El doble filo de la memoria

Es el carácter selectivo de la memoria ilógico en mayor proporción de lo que no: Atrapa y atesora lo más inconveniente como si fuéramos lo suficientemente hábiles para captar el sentido de sustraer el aprendizaje y no el error.

Pero uno se queda con lo último que le dicen, y en este caso, es el error.

Son episodios los que reproduzco,  sombras que delinean las figuras humanas y risas finitas, perdidas en el tiempo o el último rincón de mi cabeza.

Aun cuando resulta masoquismo, lo inconveniente no se olvida ni se disfraza de buen recuerdo. Siempre al final, yace el trago amargo.

No son cenizas, fuego.  Queda en un inter que nadie sabe ni quiere describir demasiado. Lo importante es que no se encuentra encendido; pero, ¿y apagado?

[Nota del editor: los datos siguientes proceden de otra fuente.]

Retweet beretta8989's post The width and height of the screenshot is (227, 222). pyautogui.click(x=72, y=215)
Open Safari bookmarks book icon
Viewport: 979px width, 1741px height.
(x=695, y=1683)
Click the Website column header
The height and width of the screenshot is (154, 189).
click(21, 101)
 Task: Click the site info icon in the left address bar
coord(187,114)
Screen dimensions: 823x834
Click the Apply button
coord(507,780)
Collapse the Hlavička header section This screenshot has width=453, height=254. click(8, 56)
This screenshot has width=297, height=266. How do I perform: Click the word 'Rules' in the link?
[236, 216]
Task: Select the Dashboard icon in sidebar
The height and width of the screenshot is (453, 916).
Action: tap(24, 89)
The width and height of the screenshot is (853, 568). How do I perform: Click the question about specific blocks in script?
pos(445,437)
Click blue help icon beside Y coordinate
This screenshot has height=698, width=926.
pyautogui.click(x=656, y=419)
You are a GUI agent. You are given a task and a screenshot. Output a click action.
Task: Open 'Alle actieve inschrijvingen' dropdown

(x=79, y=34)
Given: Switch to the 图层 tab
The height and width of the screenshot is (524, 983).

A uno le gusta acordarse de las historias sin colorín colorado en las que participó, porque no hay límite de tiempo, es un juego interno de repetición, de adoptar los personajes que no fuimos, de encontrarnos con quien no pudimos ni quisimos.

Mientras tanto, la memoria como un signo de cordura se convierte en un continuo recordatorio de una serie de momentos que fueron y no volverán.